What is expected:
What harms to a plant from temperatures that are too low does the passage on plant thermoregulation list?

Understanding Plant Thermoregulation
Temperature directly governs the activity of enzymes that catalyze photosynthesis and respiration within plant cells. Every plant species has a relatively narrow thermal range where its photosynthetic enzymes operate at peak efficiency. Plants are classified as limited homeotherms, meaning they possess mechanisms to stabilize their internal tissue temperature despite fluctuating air temperatures.
When the temperature rises too high, typically above 86°F (30°C), a plant’s metabolic machinery begins to suffer damage. High heat can cause the denaturation of proteins, including the enzymes necessary for photosynthesis, leading to a sharp decline in carbon dioxide uptake. The Photosystem II (PSII) complex, which initiates the light-dependent reactions, is highly sensitive to elevated temperatures and can become dysfunctional.
Plants attempt to cool themselves through transpiration, a process where water vapor is released through the stomata on the leaves, creating an evaporative cooling effect. This natural cooling mechanism is constrained by the available water supply and humidity in the environment. If the air temperature drops too low, below 50°F (10°C) for most warm-season crops, metabolic activity slows significantly. Prolonged exposure to cold can lead to cell damage and stunted growth, as the plant cannot efficiently mobilize stored energy for new development.
Managing Temperature Extremes
Maintaining a stable temperature requires proactive management against overheating and excessive cold, utilizing active and passive methods. Overheating is primarily managed by introducing cooler outside air and removing the hot air that accumulates at the top of the structure. Automatic roof and side vents facilitate natural ventilation, allowing hot air to escape through the ridge while drawing in cooler air from below.

Saved entries:
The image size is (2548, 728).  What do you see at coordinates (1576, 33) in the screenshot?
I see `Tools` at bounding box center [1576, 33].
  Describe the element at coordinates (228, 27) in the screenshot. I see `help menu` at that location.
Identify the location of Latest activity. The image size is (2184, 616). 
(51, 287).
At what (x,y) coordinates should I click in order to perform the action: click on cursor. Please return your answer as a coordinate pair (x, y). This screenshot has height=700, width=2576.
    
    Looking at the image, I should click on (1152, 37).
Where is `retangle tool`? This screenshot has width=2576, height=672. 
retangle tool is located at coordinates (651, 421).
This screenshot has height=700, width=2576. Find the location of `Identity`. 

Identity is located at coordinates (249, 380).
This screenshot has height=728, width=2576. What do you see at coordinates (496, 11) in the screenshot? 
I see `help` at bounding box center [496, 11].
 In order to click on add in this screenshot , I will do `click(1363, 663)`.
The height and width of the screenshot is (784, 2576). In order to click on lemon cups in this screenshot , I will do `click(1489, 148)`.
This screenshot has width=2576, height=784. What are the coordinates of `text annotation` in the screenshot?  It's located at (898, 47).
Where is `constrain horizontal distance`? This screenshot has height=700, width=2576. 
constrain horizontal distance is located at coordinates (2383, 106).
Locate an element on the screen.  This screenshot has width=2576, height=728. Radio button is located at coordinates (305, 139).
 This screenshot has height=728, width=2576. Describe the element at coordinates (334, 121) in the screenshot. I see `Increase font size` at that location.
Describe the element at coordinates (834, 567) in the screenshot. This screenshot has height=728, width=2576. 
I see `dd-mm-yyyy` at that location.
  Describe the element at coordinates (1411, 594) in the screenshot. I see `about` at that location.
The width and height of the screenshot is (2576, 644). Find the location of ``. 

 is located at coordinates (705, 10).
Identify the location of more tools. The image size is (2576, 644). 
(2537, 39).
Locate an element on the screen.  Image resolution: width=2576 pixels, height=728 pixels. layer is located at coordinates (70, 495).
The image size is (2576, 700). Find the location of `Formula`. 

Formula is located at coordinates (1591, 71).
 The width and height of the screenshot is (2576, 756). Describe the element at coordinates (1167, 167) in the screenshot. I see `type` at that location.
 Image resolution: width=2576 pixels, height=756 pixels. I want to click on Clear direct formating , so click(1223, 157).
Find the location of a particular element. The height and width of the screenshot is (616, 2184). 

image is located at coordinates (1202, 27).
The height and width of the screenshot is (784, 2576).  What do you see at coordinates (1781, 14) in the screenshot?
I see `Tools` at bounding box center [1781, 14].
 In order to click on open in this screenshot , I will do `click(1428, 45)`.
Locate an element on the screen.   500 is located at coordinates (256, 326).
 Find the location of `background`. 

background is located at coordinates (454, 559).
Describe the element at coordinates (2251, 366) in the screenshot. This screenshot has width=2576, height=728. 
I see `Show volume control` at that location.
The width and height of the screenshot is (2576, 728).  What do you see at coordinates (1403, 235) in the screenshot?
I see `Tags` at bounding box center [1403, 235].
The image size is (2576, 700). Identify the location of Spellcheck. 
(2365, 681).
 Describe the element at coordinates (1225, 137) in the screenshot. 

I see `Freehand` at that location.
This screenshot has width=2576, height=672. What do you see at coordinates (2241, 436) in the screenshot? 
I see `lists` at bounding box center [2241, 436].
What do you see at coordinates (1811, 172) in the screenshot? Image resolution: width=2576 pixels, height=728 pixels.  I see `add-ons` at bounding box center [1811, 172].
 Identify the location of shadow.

Completed exercise:
- Metabolic activity slows significantly.
- Prolonged exposure to cold can lead to cell damage.
- Prolonged exposure to cold can lead to stunted growth.